[Stored items from a collection]

========

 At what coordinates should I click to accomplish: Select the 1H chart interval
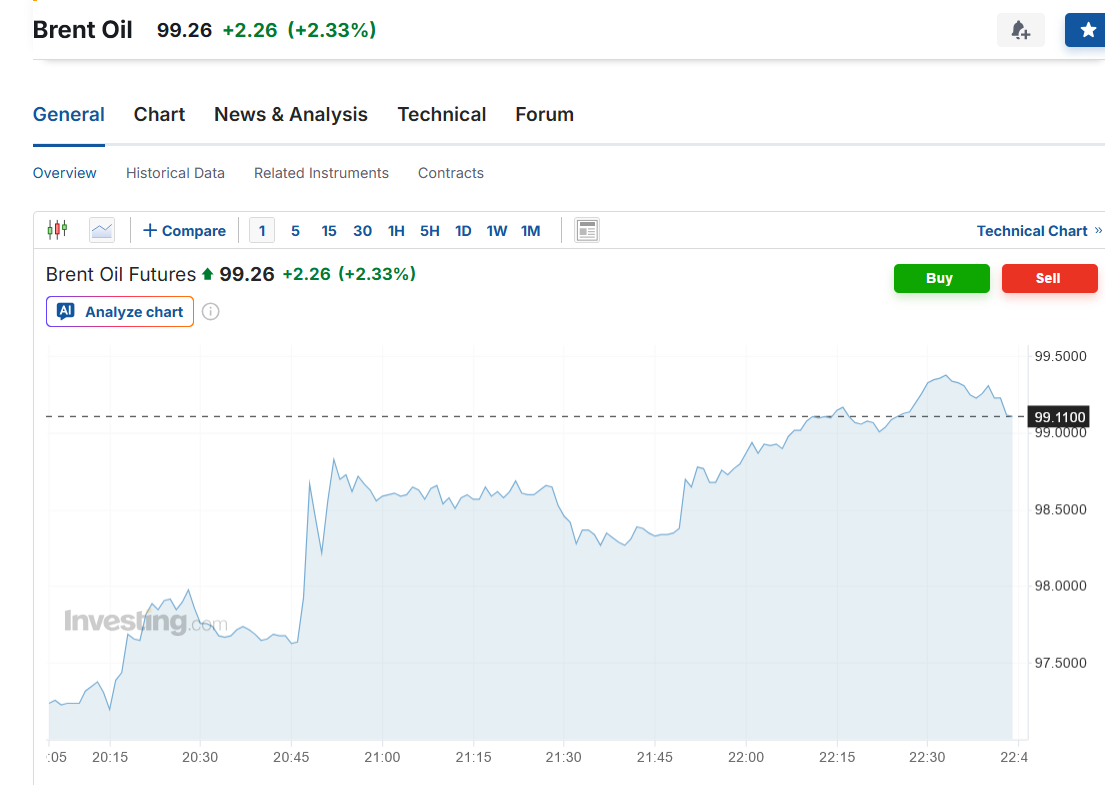(396, 230)
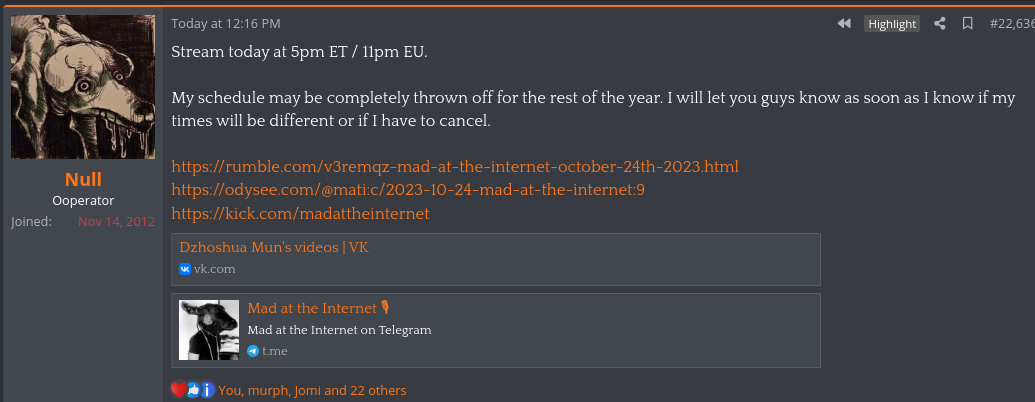The width and height of the screenshot is (1035, 402).
Task: Click the Today at 12:16 PM timestamp
Action: coord(226,24)
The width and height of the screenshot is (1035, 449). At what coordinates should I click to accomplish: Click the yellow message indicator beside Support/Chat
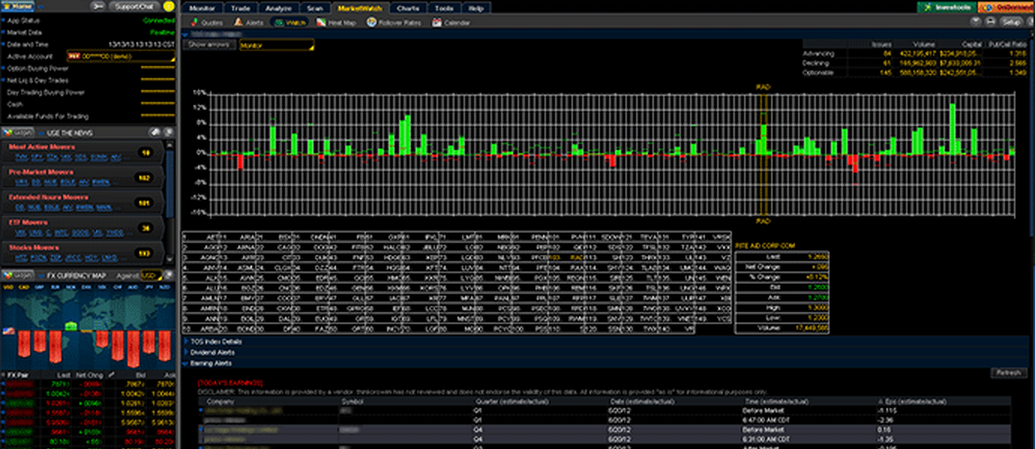click(169, 6)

========

_Prompt:_ Pictures should be omitted. Please return exactly the lines from the line that holds "The width and height of the screenshot is (1035, 449)." through the end of the records.

_Solution to this task:_
The width and height of the screenshot is (1035, 449). At what coordinates should I click to accomplish: Click the yellow message indicator beside Support/Chat
click(169, 6)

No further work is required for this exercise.